NAZMI İLE İBÂDET, MÂNÂSI İLE AMEL EDİLEN KİTAP
Kurân-ı Kerim öyle bir İlâhî kitaptır ki, onun nazmı (lafzı) da mânâsı da Allahtandır. Nazmı ile ibâdet edilir, mânâsı ile amel edilir, böylece Hakkın rızâsı kazanılır. Ona ve herhangi bir âyetine abdestsiz olarak el sürülemez.(13) O, hiçbir kitâba benzemez; mânâsını hiçbir kimse değiştiremez. Nazmının yerine başka bir lafız konulamaz ve hiçbir tercüme de Kuran hükmünü alamaz.
Kurân-ı Kerim, edebî bir mûcizedir; beyan üslûbu, fesâhat ve belâgati (dil ve edebiyat yönünden) eşsizdir. İfadelerinde öyle bir akıcılık vardır ki, Arap lisânında bir benzeri yoktur. Binâenaleyh edebî üstünlüğü münâkaşa götürmez derecede açıktır.
Kurân-ı Kerimin, münkirlerin inkârı ile fazîlet ve şerefinden herhangi bir şey eksilmez. Zaman ve mekânın değişmesiyle o değişmez. Onda tahrif, tağyir ve tebdil (bozma, eksiltme ve değiştirme) aslâ mümkün olmadığı gibi, ilâve de yapılamaz. Bu hususu bizzat Mevlâmız şöyle açıklıyor:
Kitap kendilerine gelince, onlar onu inkâr etmişlerdir; oysa o değerli bir kitaptır. Geçmişte ve gelecekte onu geçersiz kılabilecek (bir güç) yoktur. O hikmet sahibi ve övülmeye lâyık olan Allahtan indirilmiştir."(14)
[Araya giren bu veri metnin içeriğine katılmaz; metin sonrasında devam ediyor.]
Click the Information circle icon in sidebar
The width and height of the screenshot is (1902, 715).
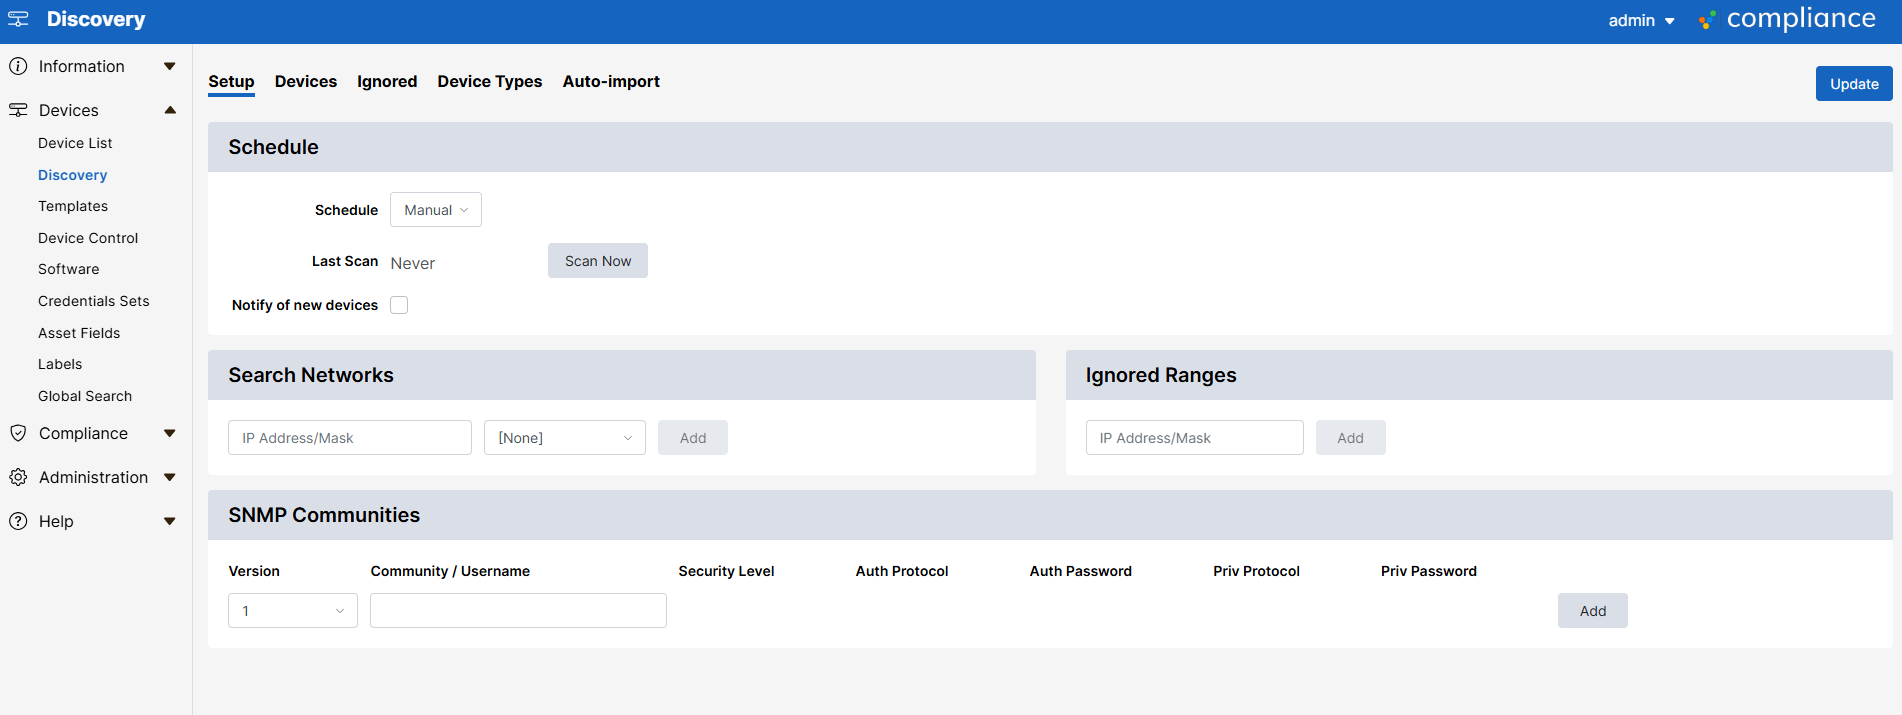(18, 66)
"Kurânı muhakkak ki biz indirdik; elbette onu yine biz koruyacağız.(15)
Kurân-ı Kerimin her bir âyeti, Ve innâ lehû lehâfizûn (Elbette onu biz koruyacağız) sırrına sahiptir. Kıyâmete kadar Hz. Mevlânın himâyesi altındadır. Diğer semâvî kitaplarda olduğu gibi değişme ve bozulma ihtimâli yoktur.
Geçmiş milletlere âit en sağlam bilgiler Kurân-ı Kerimdedir. Kezâ gelecekle alâkalı en doğru haberler ondadır. İnsanoğluna hem dünyasını hem âhiretini öğretip, iki cihanda saâdet ve selâmette olması için, yapması ve kaçınması gerekenleri bildiren yegâne kitap odur.
İnsanlığın muhtaç olduğu ve olacağı bütün hükümler ana hatlarıyla Kuranda yer almıştır. Ameller-ibâdetler, hayatın bütün yönleriyle alâkalı ahlâkî esaslar; hukuk, iktisat, idare, âile, kadın ve çocuklarla ilgili hükümler...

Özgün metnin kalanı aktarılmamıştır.